Speaking at a press conference to release the Monthly Development Outlook Report, he highlighted that Pakistan’s economy is showing signs of recovery, driven by easing inflation, rising industrial output, improving exports, and stronger remittances.
To support exporters, he outlined recommendations including declaring an export emergency, setting up a dedicated hotline at the Prime Minister’s Office, and ensuring the timely disbursement of exporters’ refunds.
READ MORE: ‘Stable policies essential for increasing exports, promoting industries’
He said that Pakistan’s economy recorded 3.7 percent GDP growth in the first quarter of fiscal year 2026, compared to 1.6 percent growth in the same period of FY2025, reflecting a clear turnaround. He added that the industrial sector expanded by an impressive 9.4 percent, while agriculture and services also demonstrated stability.
Iqbal added that the Ministry of Planning had saved Rs 3.5 billion during the first six months of financial year 2025-26, while the government approved the release of Rs 356 billion for development projects, of which Rs 210 billion has already been utilised.
He noted that inflation declined from 7.2 percent in July to 5.2 percent by December, though temporary pressures arose due to supply disruptions caused by floods. He said that exports are now on an upward trajectory, and large-scale manufacturing has rebounded after two years, with industrial growth rising from 0.6 percent to 5 percent between July and October.
Iqbal described the 3.7 percent GDP growth in the first quarter as encouraging and criticised the previous government for relying on imports to achieve a 6 percent growth target, which had widened the trade deficit by USD 50 billion.
Despite flood-related disruptions and supply chain constraints, Pakistan’s exports showed resilience. The minister said exports increased by 1 percent during July–November FY2026, reaching USD 16.6 billion. Citing experts, he stressed that accelerated growth in the export sector is critical for long-term economic recovery.
Highlighting development spending, Iqbal said Rs356 billion under the Public Sector Development Programme (PSDP) was authorized in the first half of the fiscal year, with Rs314.5 billion sanctioned. Out of the Rs1 trillion PSDP portfolio, project implementation showed steady progress.
He noted that 21 percent of PSDP funds — Rs210 billion — were utilized in the first six months of FY2025, compared to 13.5 percent utilization last year, indicating a significant acceleration in development activity.
During December, four development projects were approved while three were referred to the Executive Committee of the National Economic Council (ECNEC). Recently approved projects are expected to generate approximately 3,000 direct and 64,500 indirect jobs nationwide.
Iqbal also revealed that Rs 3.5 billion was saved during July–November 2025 through improved monitoring and expenditure management, crediting better planning and oversight for enhanced project performance.

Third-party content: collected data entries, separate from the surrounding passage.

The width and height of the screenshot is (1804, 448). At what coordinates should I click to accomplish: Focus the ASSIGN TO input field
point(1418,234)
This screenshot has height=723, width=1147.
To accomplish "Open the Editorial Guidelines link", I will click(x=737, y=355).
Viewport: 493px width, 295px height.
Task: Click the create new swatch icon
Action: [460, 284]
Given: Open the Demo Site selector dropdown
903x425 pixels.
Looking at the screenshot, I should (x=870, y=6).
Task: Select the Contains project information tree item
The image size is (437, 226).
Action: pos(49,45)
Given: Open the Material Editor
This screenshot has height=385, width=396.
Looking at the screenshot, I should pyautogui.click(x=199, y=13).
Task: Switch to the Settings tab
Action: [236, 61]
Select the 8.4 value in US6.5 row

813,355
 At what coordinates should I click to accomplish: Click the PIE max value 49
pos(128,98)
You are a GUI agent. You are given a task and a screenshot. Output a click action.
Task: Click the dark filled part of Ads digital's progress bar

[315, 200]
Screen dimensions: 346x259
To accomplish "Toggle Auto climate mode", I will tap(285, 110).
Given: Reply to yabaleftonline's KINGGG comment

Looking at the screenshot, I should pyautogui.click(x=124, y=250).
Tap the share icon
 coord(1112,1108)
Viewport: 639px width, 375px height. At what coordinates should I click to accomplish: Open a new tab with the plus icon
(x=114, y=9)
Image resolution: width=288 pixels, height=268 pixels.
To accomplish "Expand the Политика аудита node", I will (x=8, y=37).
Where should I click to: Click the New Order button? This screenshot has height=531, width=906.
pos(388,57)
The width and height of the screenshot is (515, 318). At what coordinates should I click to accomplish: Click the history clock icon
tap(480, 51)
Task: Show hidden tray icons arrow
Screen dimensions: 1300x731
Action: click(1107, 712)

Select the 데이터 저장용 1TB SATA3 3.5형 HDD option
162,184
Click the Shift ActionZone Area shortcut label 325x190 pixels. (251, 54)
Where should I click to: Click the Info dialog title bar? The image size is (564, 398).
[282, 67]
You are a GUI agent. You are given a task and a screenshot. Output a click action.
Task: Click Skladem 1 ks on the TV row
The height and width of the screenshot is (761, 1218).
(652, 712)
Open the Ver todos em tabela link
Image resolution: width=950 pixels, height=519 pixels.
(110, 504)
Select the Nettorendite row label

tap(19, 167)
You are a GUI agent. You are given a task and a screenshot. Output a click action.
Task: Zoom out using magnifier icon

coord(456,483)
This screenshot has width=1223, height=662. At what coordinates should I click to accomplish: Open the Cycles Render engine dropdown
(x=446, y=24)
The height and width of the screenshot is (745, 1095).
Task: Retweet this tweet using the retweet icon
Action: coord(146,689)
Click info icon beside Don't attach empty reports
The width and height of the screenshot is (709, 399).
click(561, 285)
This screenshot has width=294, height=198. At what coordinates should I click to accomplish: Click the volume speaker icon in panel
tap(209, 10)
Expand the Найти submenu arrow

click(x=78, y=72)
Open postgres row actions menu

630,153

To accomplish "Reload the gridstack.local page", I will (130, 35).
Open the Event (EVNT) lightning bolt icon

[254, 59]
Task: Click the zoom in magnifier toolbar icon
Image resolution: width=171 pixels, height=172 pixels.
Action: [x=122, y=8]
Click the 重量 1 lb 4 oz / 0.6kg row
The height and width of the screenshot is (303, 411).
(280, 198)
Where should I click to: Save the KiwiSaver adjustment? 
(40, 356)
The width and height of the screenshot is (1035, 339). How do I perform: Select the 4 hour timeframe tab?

“Pakistan and Afghanistan are the only two countries where polio still exists,” he said, adding, “Nowhere in the world are polio workers targeted by terrorists. Making Pakistan polio-free is both our national and international responsibility.” Providing updates on regional connectivity, he said progress on CPEC continues, with the Chinese government signing the minutes of the 14th Joint Cooperation Committee meeting, while Joint Working Group sessions are being held regularly.
The minister noted a steady rise in IT exports, reflecting growing momentum in the education and technology sectors. He stressed the need for comprehensive energy sector reforms over the next two years to establish a strong foundation for growth by 2027.